No, I actually hesitated to post articles about feminism, social justice, politics, science, or other subjects I care about for fear of offending someone.

My online dating profile was just as bland. God forbid I scare off guys by actually looking real!

Then around 40, I realized I was bored to death with myself.

Because the quest to be popular eventually sucks the life, authenticity, and creativity out of you. (And after all that, some people still won’t like you.)

The best way to find and bond with your tribe — the people who will unconditionally love the shit out of you — is to militantly be yourself.

To this end, I started making Facebook posts that reflected my deepest values — and watched gleefully to see who would unfriend and unfollow. (A few people did.)

But I also had some of the best online conversations I’ve had in years. I even discovered a few soul friends hiding in plain sight.

So screw being the feel-good summer blockbuster that everyone forgets by Thanksgiving.

Be a cult classic.

Be so winning and original that arthouse theaters still run midnight showings 40 years later. (And your true fans show up in costumes.)

It’s easier, it’s more fun, and it will bring the right people into your life.

Miss Adventure Pants on life after 40

Be painfully human

I just came back from a trip to Mexico with four friends. All through the week, I was amazed with how well-behaved they were.

They rarely complained or seemed angry or annoyed or sad.

I figured they were just more mature than me. Because I’m one big ball of emotions. I find it totally impossible to hold in strong feelings.

But you now what? That’s OK too.

Because if I learned anything from 20 cycles of ANTM, it’s that showing your humanity is beautiful.

Being real about your emotions (even they get kinda messy) gives other people permission to do the same. Because let’s face it, nothing good comes from swallowing down feelings.

So never apologize for showing anger, bursting into tears, hating something, or making a mistake. Consider it a service to yourself and others.

And if you need permission, just come travel with me.

Enjoy your body

This year, I had a massive relapse of body angst.

Seriously, it reminded me of being back in college, where I felt compelled to work out on the Stairmaster for two hours a day and live on Garden Burgers and carrot sticks.

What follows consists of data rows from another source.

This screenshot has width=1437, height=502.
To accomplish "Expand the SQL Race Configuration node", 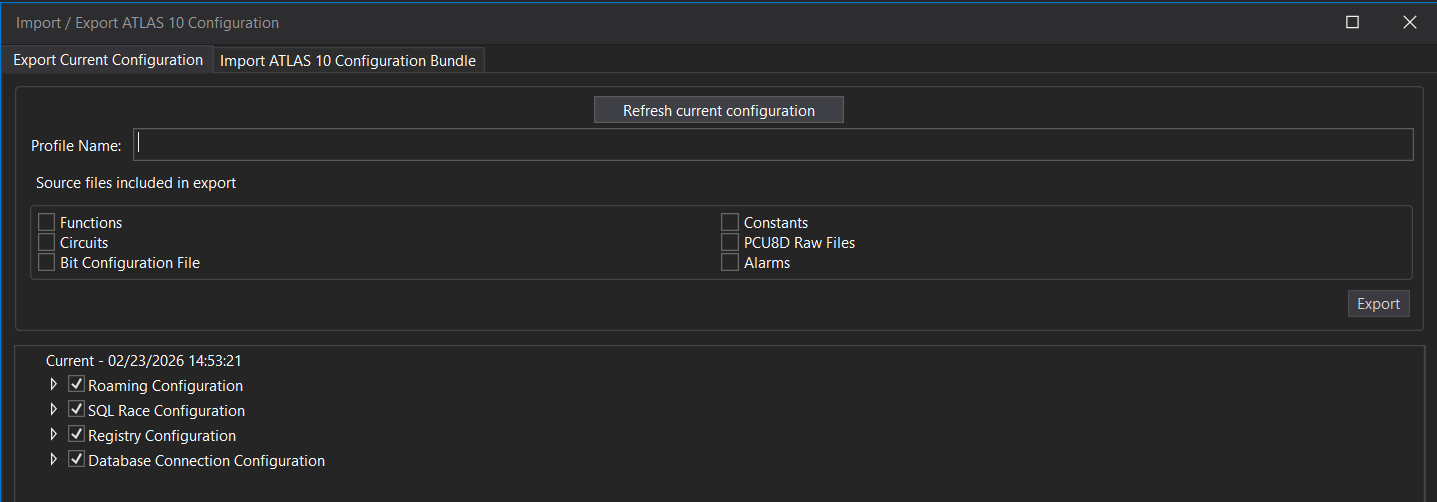I will pyautogui.click(x=54, y=410).
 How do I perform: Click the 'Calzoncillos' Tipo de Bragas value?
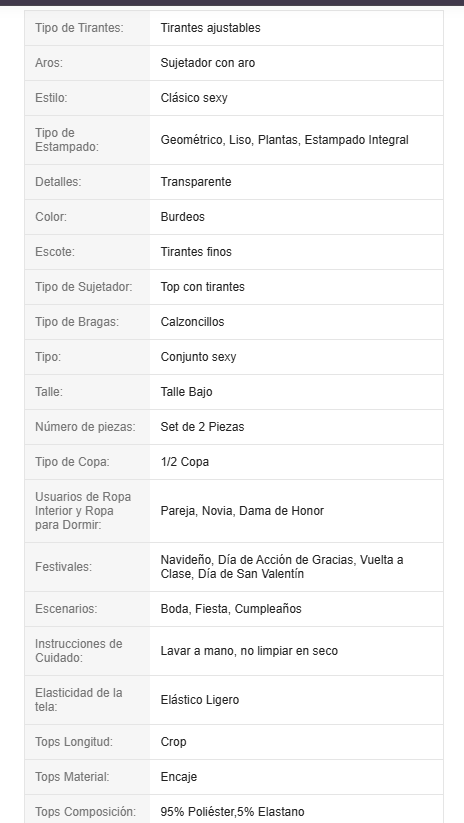point(192,322)
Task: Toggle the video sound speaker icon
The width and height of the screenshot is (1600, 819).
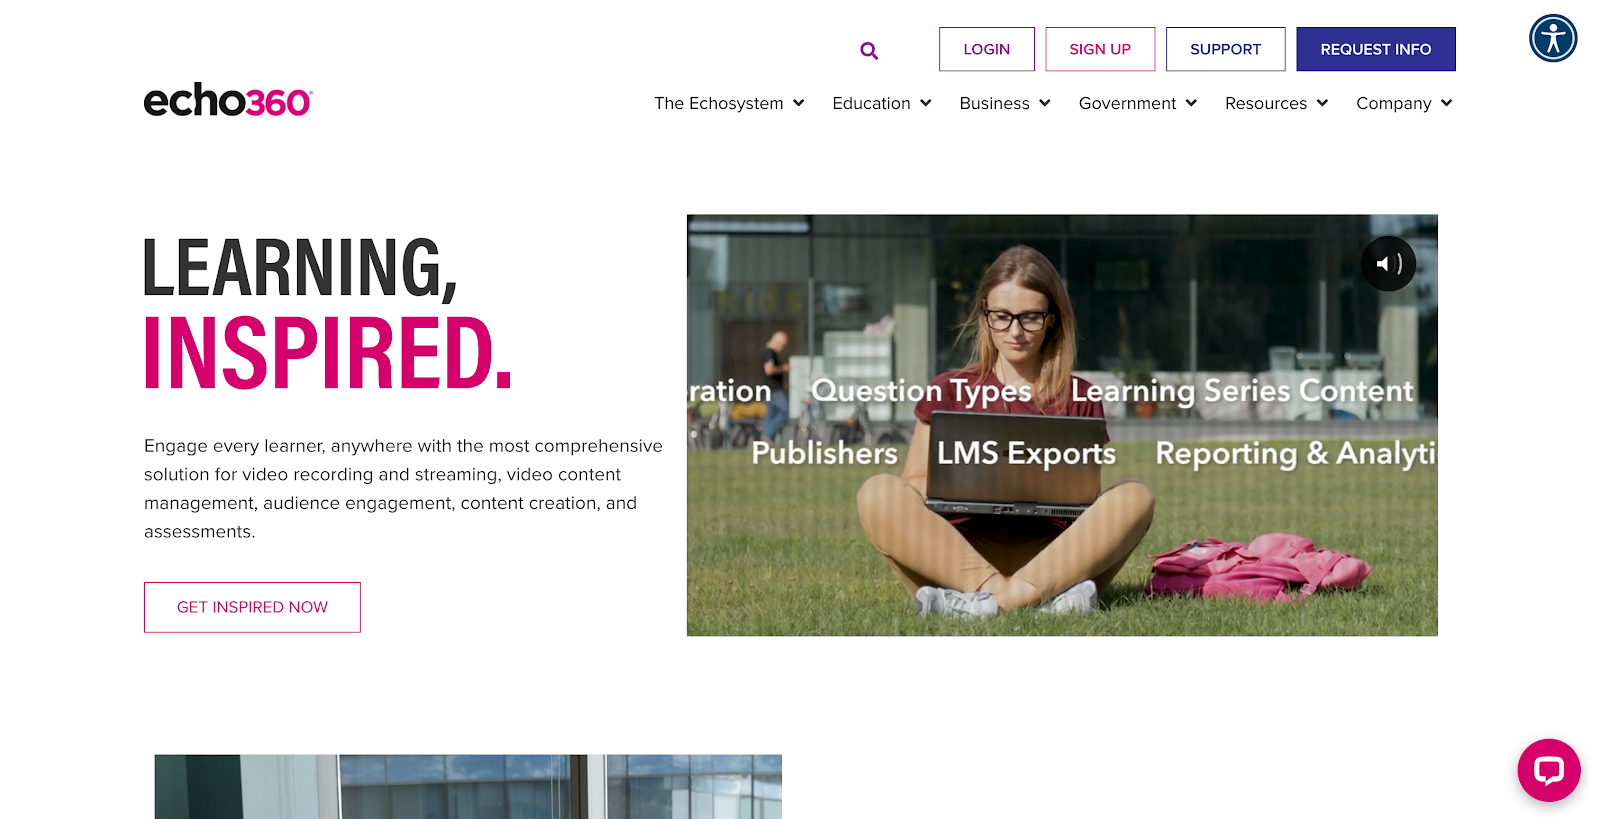Action: [x=1388, y=264]
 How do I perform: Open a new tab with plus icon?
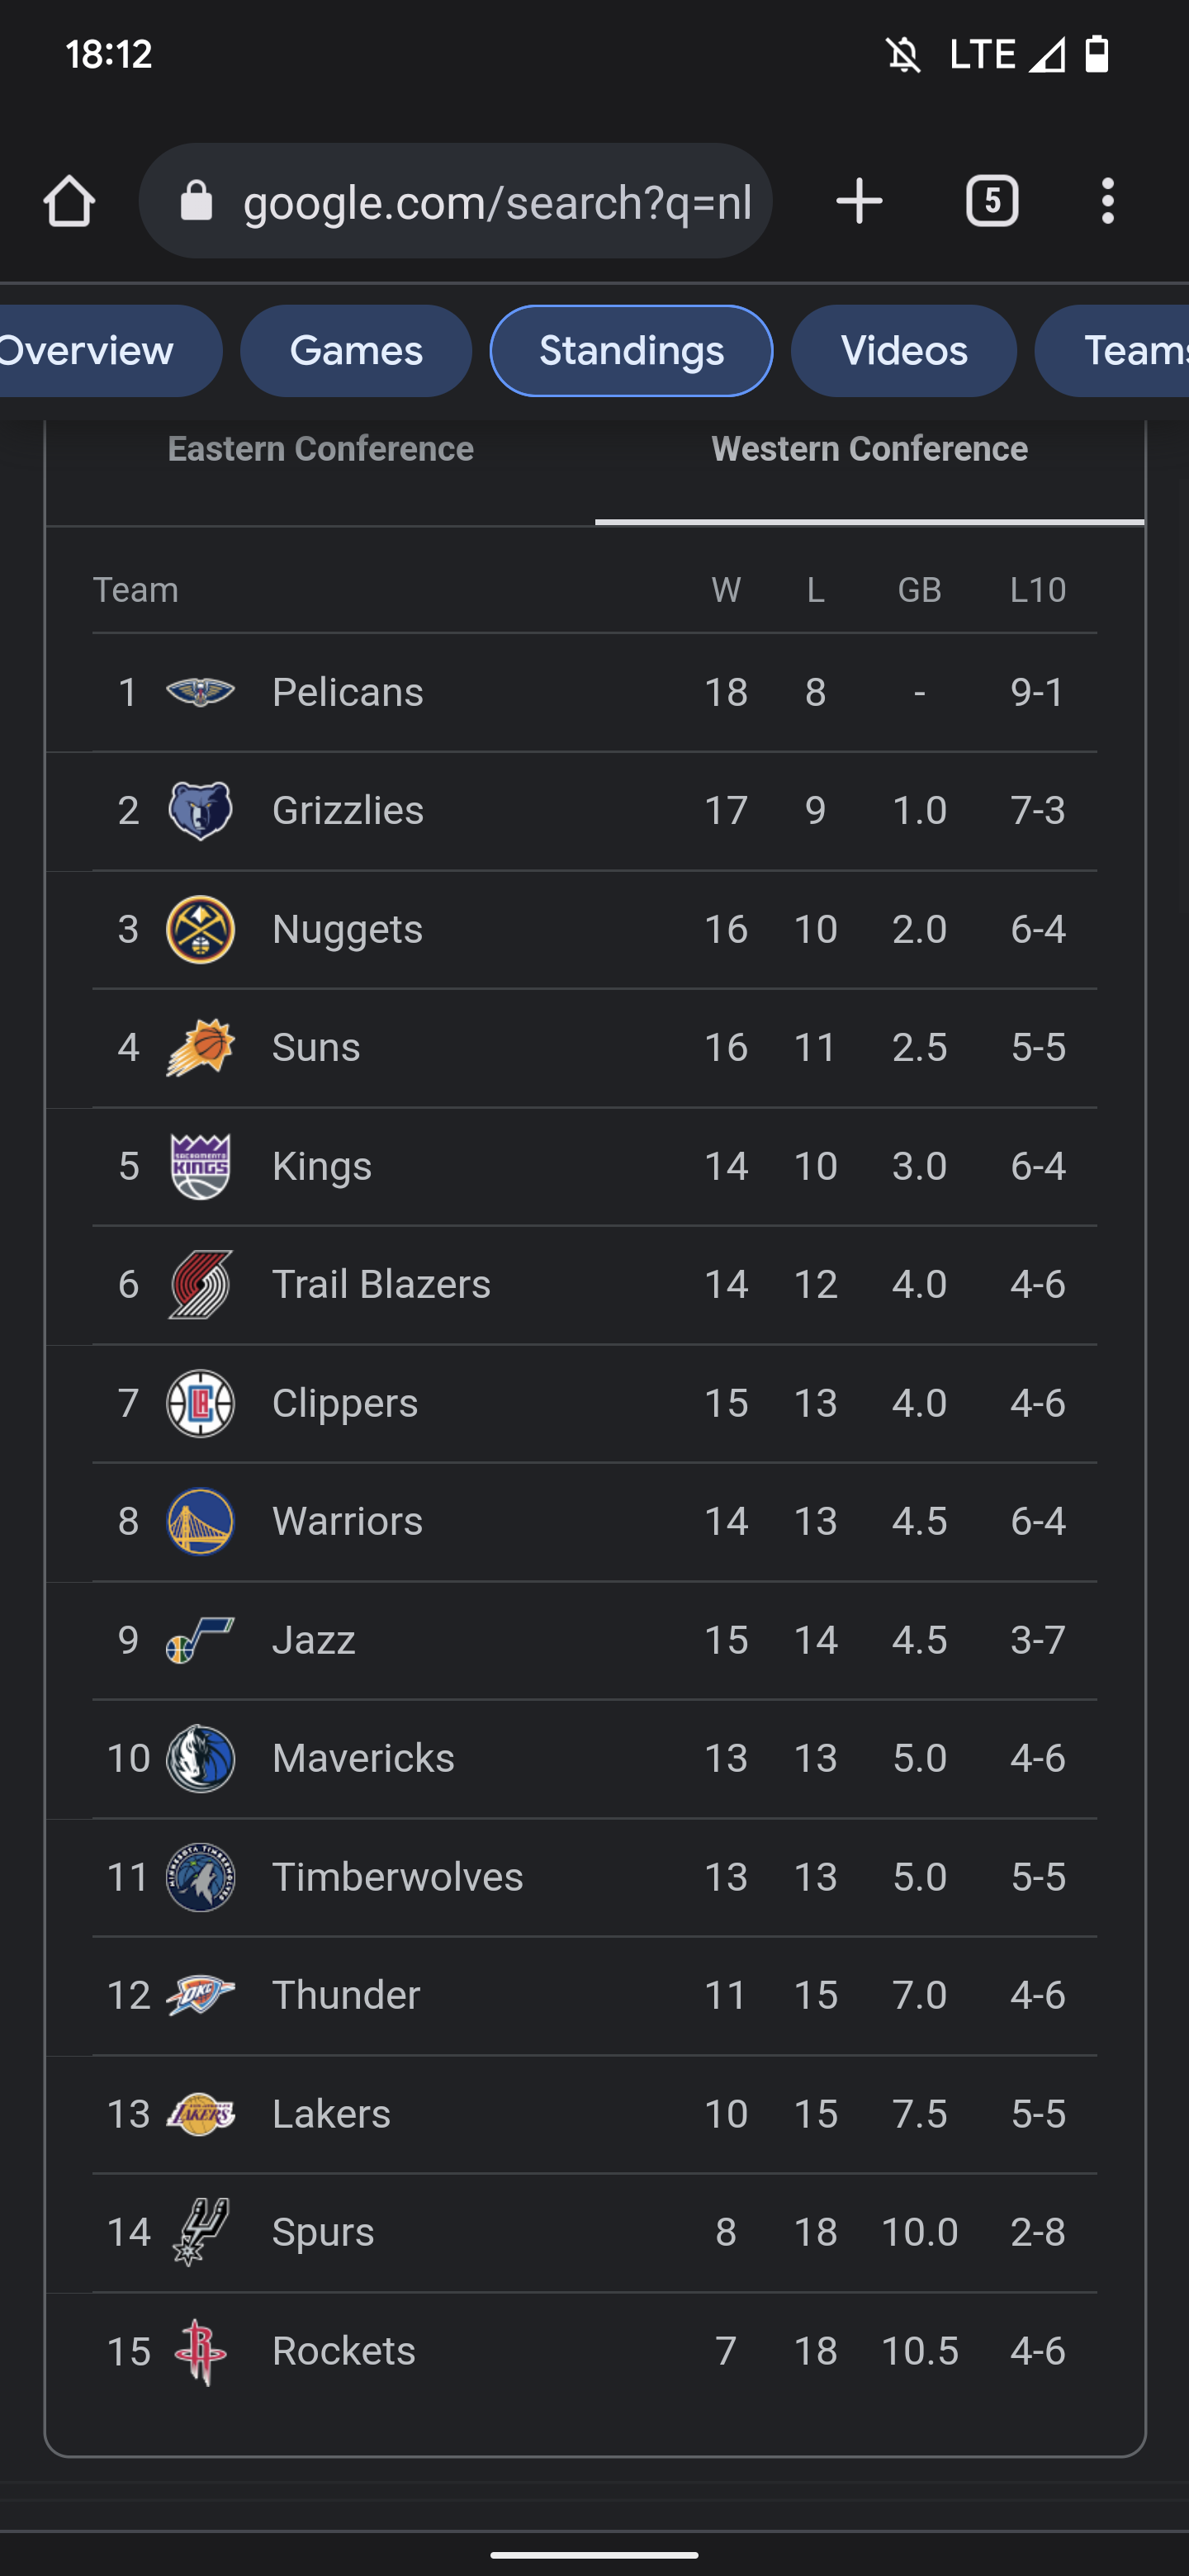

Part of it was having huge training goals. And spending time in the hyper-competitive high-altitude mountaineering community didn’t really help.

All through the year, I felt like my body was letting me down. I set out to get in the best shape of my life. But after 11 months, I only got about 75 percent of the way there — all while gaining 10 pounds.

(Never mind that I was working three jobs, taking a yearlong intensive business course, and prepping for three huge trips at the same time. I blamed my body 100 percent.)

It was a crushing disappointment. But the truth is, body hatred gets you nowhere.

Sometimes you just need to love your body and thank it for all it does for you.

So if you catch yourself hating your body and whipping it to go faster, harder, skinnier, or whatever … STOP.

Take a week off from rigid training and eating regiments. I know it’s hard when you already feel like you’re failing. But sometimes less is more.

Instead, take time to enjoy your body. Treat it with compassion.

Sleep in. Get a massage. Eat delicious food with people you love.

Miss Adventure Pants on life after 40

Do things you suck at because you love them

Another tough thing about this year has been surrounding myself with these incredibly talented mountaineers for whom everything comes easy (or so it appears).

When we were getting ready for Mount Rainier, a few of us went out every weekend and climbed with 50-lb. packs. We did 20-mile traverses on 14ers. Everything was “to the pain.”

A few days before we left for Washington, we all got together for a barbecue. That’s where one of the assistant instructors (who is an amazing athlete) said:

“Oh, I didn’t actually train that much. I didn’t even hike with weight. Relax, everyone will be fine!”

(She was totally trying to reassure us. But can you see my head exploding from there?)

So yeah, it’s hard when you’re not naturally gifted at things you love. It sucks to have to work harder than everyone else and have less to show for it.

But so what?

You don’t have to be the best to have fun. You can totally be the worst climber on the mountain and have the most fun. It’s really up to you.

It’s true in other areas of life, too. You don’t have to be at the top of the class or an office superstar or a perfect partner or parent. You just have to do whatever you do with your whole heart.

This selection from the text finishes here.